Prep 5 mins
Cook 25 mins
From one of my international cooking e-books, I'm sharing this because it looks delicious though I am cutting sugar these days. The only things I altered was just to use less butter, 2-3 tablespoons, instead of 1 1/2 ounces (6 tablespoons) and specified 3 medium potatoes (it said 1 pound, that's about 1 pound.) Brown sugar would probably be awesome in this. Could probably be easily veganized/healthified with Earth Balance vegan margarine. Boiling potatoes is a traditional Scandanavian method of cooking them, opposed to baking and frying them in the States. These should crisp up just as nicely!
- Wash and scrub the potatoes removing any dirt, eyes, etc. Cut each in half, then cut each half into chunks.

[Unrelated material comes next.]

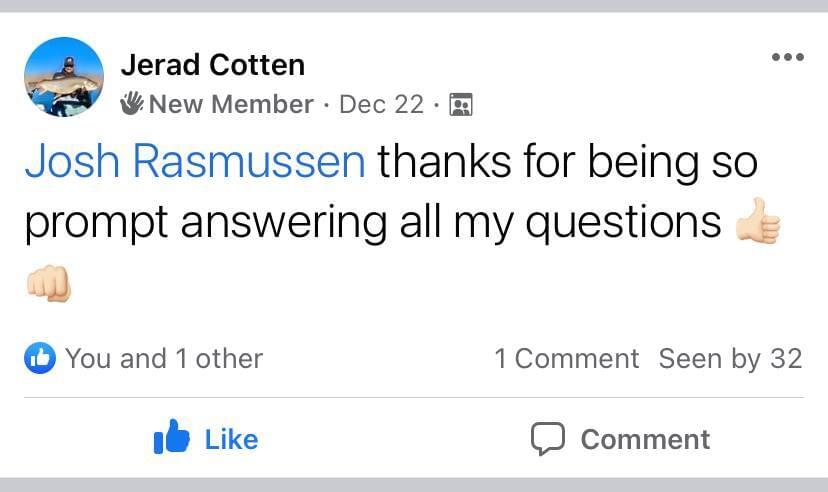Toggle the blue thumbs-up Like icon

[172, 438]
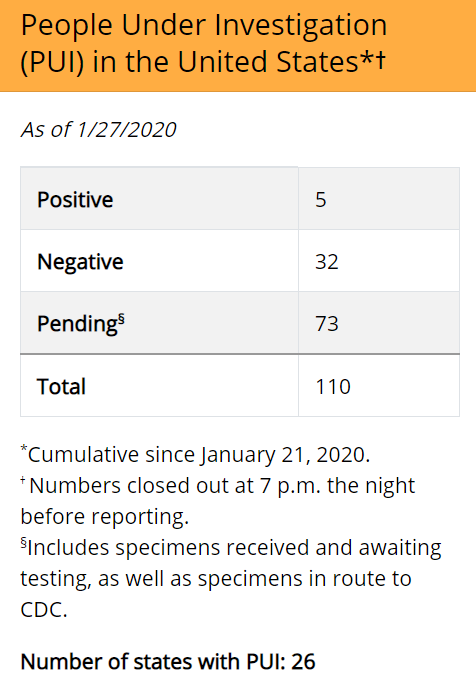Image resolution: width=476 pixels, height=680 pixels.
Task: Select the Pending count value 73
Action: [326, 324]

- Bring a quart of water to a boil, lower the heat to medium, and place the potatoes in the pot. Cover and let cook for 20-25 minutes or until tender (able to poke a fork in it) but not mushy like you're making mashed potatoes.
- Drain all the water off the potatoes, let them sit in the colander for about 5 minutes to dry out.
- Place the sugar on a frying pan and heat it up until it gets all melty. Stir in the butter or margarine when this happens.
- When this mixture reaches a rich golden color, remove from the heat and carefully roll the potato pieces in it to fully coat them each in the caramel sauce.
- This is recommended served with leg of lamb roasted in cream and flour, I don't eat meat so I'd probably eat this basic salt and pepper tofu. :D.